On brain damage

Would it be in gentle reader’s best interest to be dead?

Don’t ask me. The question is for you this morning. Your case may be more complicated than mine. Perhaps the choice is between being dead and committing a monstrous crime, that will involve the death of others; whether this be a sin of commission, or omission. I find it useful to think about such situations myself; and to dream about them, as I have done. Nightmares they are, truly, but in this life, there are not only sweet dreams.

But what if you were in pain, perhaps terrible pain (I leave you to decide what “pain” means), and your prospect of getting out of it alive were naught, short of a miracle. Then what do you do?

The Christian teaching looks tough. The pain, however great, is yours to endure, and offer up to the Cross, till God himself pulls your life support system. His works differently from the tech support in hospitals. There are no legal appeals to turn it on or off. Sooner or later, everyone must die in the flesh; until when, choosing life is indicated, as a lawyer might put it.

A great deal of blather has been pumped into the issue of medical life support, thanks to the complexity of our machines. Even a healthy human requires air, water, food, and an environment within a certain temperature range, or he will die in the flesh. Remove these things from another in one’s care and, at least in the past, one would be facing a charge of murder. There is no hospital, of which I am aware, that has not the equipment to deliver these things, even to a comatose patient; and I have seen some under-equipped hospitals in my time.

The rest is negotiable. It is a little known fact that the Church does not, and never did insist on genuinely high-tech interventions, to keep a body nominally alive. She is there to provide the Sacraments to the gravely ill and dying. This, too, requires simple machinery, and must not be denied.

Comas, “vegetative states,” incurable conditions — these are nothing new. The neurological disorders are perhaps more a mystery to the doctors, yet all human diseases are finally a mystery to them. A doctor once described to me the mechanics of kidney failure. He was an honest man, and a specialist, who distinguished between what is obvious, and what isn’t. There was so much he could do with confidence; so much with less confidence; so much he could not do at all. The sort of doctor, I would say, who would never be involved with “killing a patient for his own good”; the sort who may already be rare in our medical faculties.

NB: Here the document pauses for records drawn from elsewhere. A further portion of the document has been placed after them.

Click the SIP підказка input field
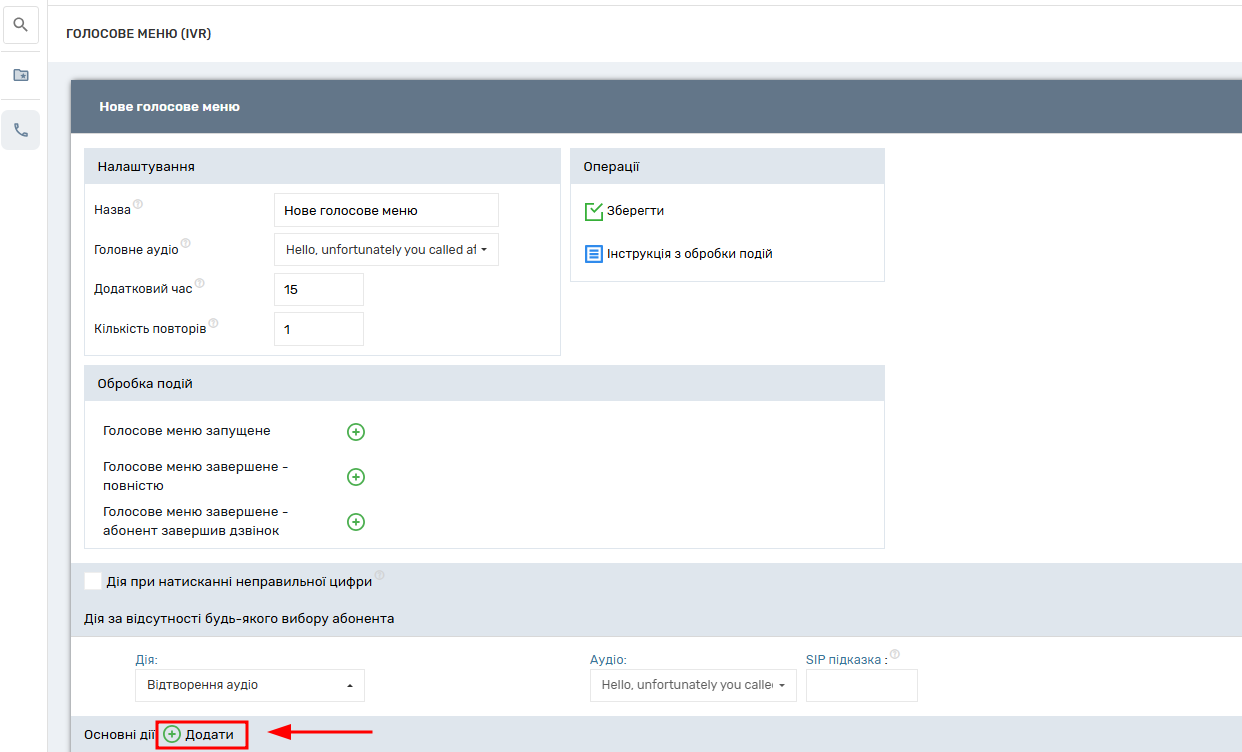This screenshot has width=1242, height=752. 861,685
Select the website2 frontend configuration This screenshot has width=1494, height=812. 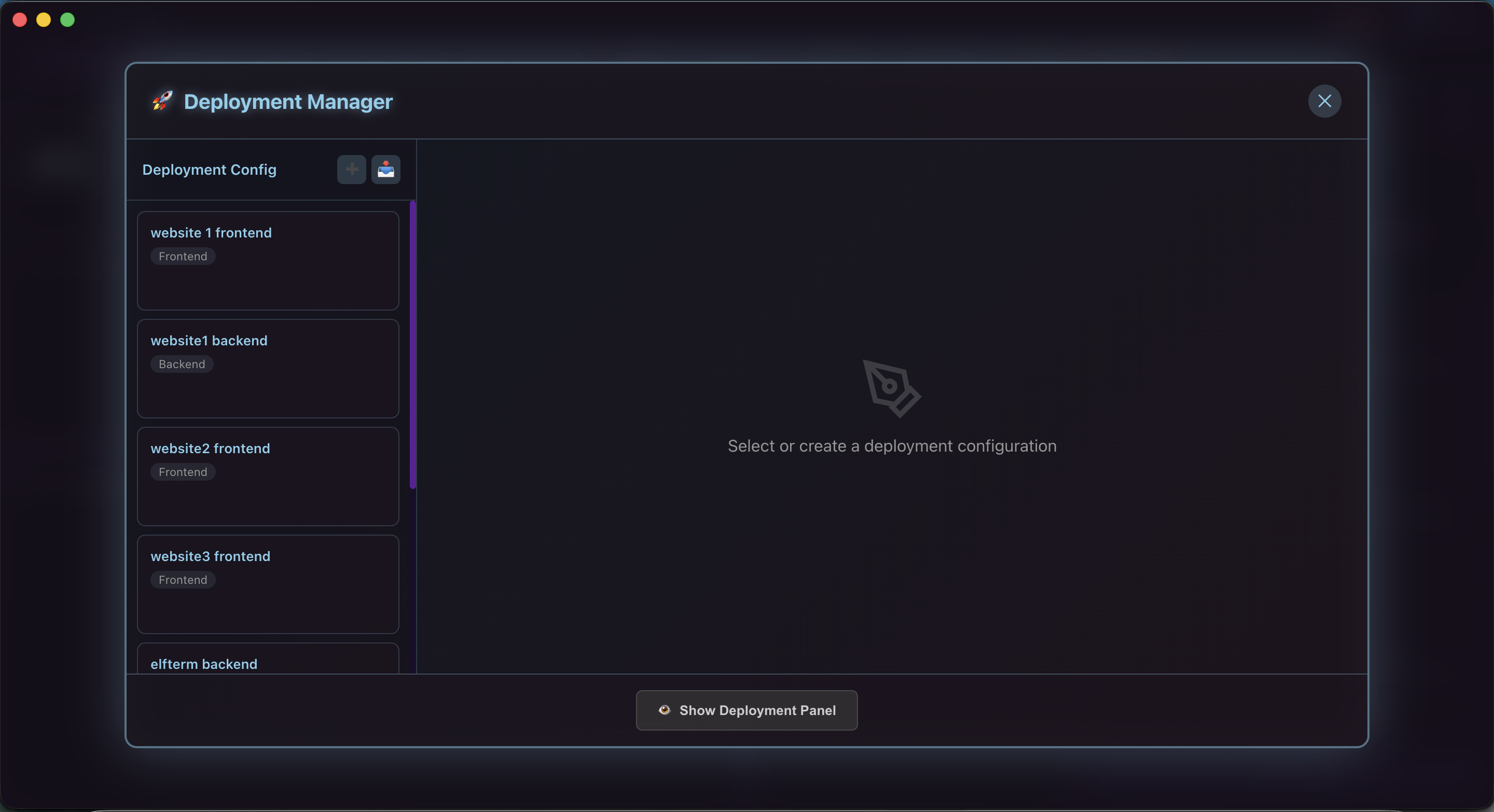point(268,477)
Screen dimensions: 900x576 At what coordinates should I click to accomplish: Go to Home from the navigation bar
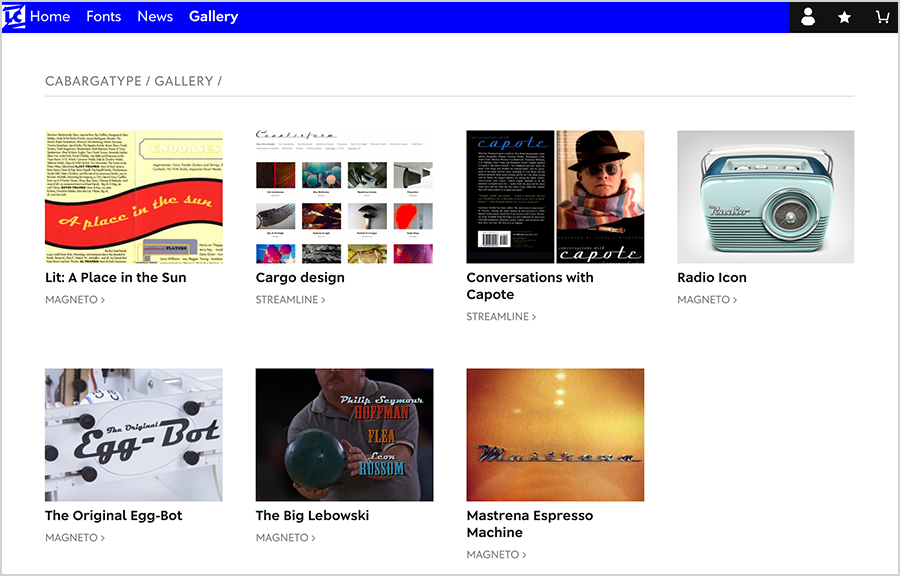(49, 16)
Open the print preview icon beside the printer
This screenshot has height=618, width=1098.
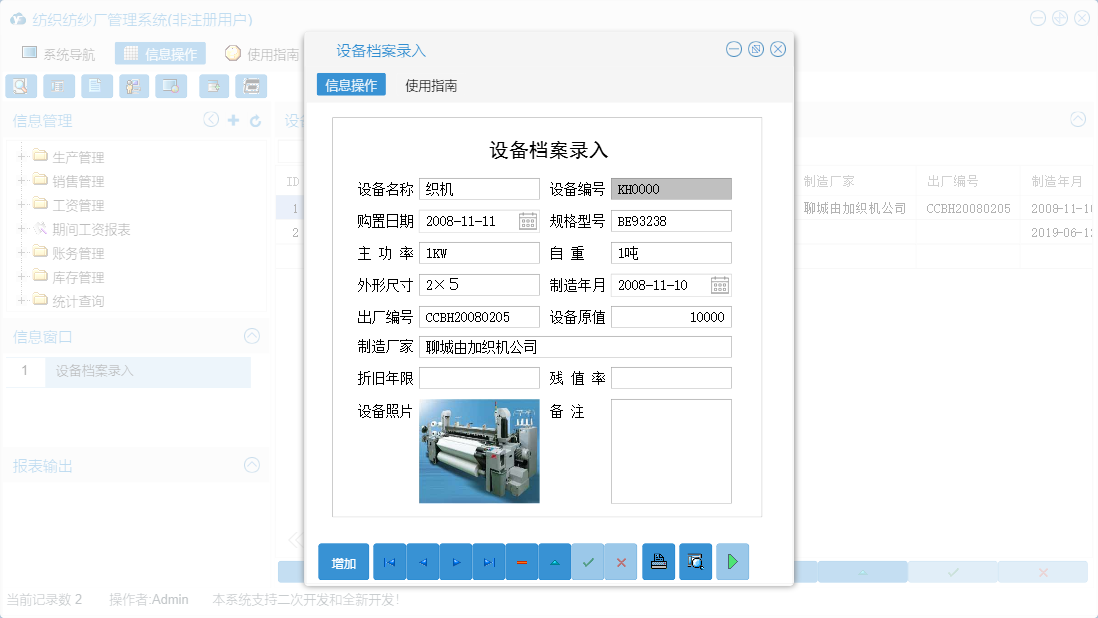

Brain degeneration is common to us all. One thing can be said for it: the condition is painless. If a man really is reduced to the intellectual state of a turnip, then he feels no pain, beyond that which a turnip might feel. If more, then one has misstated his condition. But practically, we do know that patients with serious brain damage are normally unaware of the fix they are in, for the very reason that they feel no pain.

It is the same for those immersed in the contemporary media of news and entertainment. The brain damage is cumulative, and sadly very real; but the customers are unaware of it.